B.C. has already adopted an EPR system, while “Calgary and Edmonton, keen to unburden strained municipal tax bases at an economically rocky time for Alberta, are now pushing the province” to follow suit.
And Ontario Environment Minister Rod Phillips told the Globe his province is pushing ahead to implement its own EPR system. “It just makes sense [for] the people producing the waste to be accountable for it,” Phillips said.
Meanwhile, “environmental groups such as Greenpeace have called for outright bans on single-use plastics while pushing for national standards around packaging and recycling.”
But while “lawmakers in the European Union voted in March to ban single-use plastic items such as straws, cutlery, cotton swabs, and Styrofoam containers by 2021,” Canada is dragging its feet, going so far as join the U.S. and Japan in protesting China’s import restriction at the World Trade Organization.
Even so, federal Environment and Climate Minister Catherine McKenna casts China’s action as “a wake-up call that points to a need for better waste management systems,” reports the Globe, citing an interview where she acknowledged that “we can’t just be shipping our recycling to other countries.”
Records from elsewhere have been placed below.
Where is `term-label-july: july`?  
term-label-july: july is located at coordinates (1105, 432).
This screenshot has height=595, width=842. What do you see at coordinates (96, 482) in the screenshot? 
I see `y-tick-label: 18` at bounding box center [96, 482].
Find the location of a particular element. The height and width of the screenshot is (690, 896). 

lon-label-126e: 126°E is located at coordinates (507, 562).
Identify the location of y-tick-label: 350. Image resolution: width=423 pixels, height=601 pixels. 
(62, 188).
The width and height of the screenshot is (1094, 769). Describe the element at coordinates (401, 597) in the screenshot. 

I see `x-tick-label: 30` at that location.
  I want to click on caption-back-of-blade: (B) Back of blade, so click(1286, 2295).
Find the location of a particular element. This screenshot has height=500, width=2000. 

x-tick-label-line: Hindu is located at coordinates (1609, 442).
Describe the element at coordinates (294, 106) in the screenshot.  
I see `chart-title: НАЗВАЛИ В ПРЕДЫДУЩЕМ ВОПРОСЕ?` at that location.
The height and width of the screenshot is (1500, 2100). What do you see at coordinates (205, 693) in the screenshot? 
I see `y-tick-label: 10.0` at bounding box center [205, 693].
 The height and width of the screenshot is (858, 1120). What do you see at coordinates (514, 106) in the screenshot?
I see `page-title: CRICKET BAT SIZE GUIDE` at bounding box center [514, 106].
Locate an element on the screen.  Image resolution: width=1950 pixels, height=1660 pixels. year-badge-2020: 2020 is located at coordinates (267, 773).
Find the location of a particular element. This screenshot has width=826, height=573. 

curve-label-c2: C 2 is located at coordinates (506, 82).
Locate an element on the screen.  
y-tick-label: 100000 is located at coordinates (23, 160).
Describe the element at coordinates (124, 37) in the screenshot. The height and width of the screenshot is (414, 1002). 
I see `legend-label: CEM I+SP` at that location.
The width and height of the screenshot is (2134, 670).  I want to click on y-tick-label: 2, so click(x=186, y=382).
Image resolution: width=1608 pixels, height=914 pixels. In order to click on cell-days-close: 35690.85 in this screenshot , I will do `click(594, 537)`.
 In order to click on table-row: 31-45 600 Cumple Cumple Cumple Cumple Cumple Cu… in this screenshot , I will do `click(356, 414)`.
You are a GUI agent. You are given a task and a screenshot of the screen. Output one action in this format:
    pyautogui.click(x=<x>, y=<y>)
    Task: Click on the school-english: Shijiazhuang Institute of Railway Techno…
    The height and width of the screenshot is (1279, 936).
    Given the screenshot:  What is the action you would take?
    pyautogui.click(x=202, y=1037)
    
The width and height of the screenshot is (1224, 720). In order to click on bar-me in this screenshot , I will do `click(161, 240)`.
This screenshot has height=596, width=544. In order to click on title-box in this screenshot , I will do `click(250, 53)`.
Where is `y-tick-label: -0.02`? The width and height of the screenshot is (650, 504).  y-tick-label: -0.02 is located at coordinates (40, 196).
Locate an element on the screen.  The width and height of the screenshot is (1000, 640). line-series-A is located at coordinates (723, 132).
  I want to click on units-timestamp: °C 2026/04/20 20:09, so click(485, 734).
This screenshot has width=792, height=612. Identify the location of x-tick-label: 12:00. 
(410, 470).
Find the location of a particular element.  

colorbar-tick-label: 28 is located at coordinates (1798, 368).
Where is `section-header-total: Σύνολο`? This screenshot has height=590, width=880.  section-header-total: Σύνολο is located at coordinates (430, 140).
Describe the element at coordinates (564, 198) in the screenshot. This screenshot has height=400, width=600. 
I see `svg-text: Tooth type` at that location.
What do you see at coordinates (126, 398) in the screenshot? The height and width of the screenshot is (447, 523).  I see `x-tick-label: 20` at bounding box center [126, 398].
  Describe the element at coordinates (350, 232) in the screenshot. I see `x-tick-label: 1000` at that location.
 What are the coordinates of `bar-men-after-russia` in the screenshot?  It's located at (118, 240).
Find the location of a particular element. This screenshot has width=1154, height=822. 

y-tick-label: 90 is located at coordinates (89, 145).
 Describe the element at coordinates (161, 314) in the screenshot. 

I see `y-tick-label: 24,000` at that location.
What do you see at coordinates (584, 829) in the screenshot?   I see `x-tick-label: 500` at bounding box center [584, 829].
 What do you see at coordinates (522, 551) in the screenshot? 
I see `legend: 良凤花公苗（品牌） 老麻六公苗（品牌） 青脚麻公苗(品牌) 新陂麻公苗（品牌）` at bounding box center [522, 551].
The Globe also points to a bigger problem in the way Canada does business, noting that the country’s resin-producing petrochemical industry was “showered” with subsidies by the former Alberta government. Such largesse, notes the Globe, “highlight[s] what critics say is a fundamental problem in waste management: the taxpayer-funded underwriting of new plastic creation in an era when governments are scrambling to find ways to recycle plastic.”
“The real challenge,” said Usman Valiante, designer of B.C.’s recycling system, “is to move away from a linear economy that endlessly consumes resources, toward a circular system that reuses them.”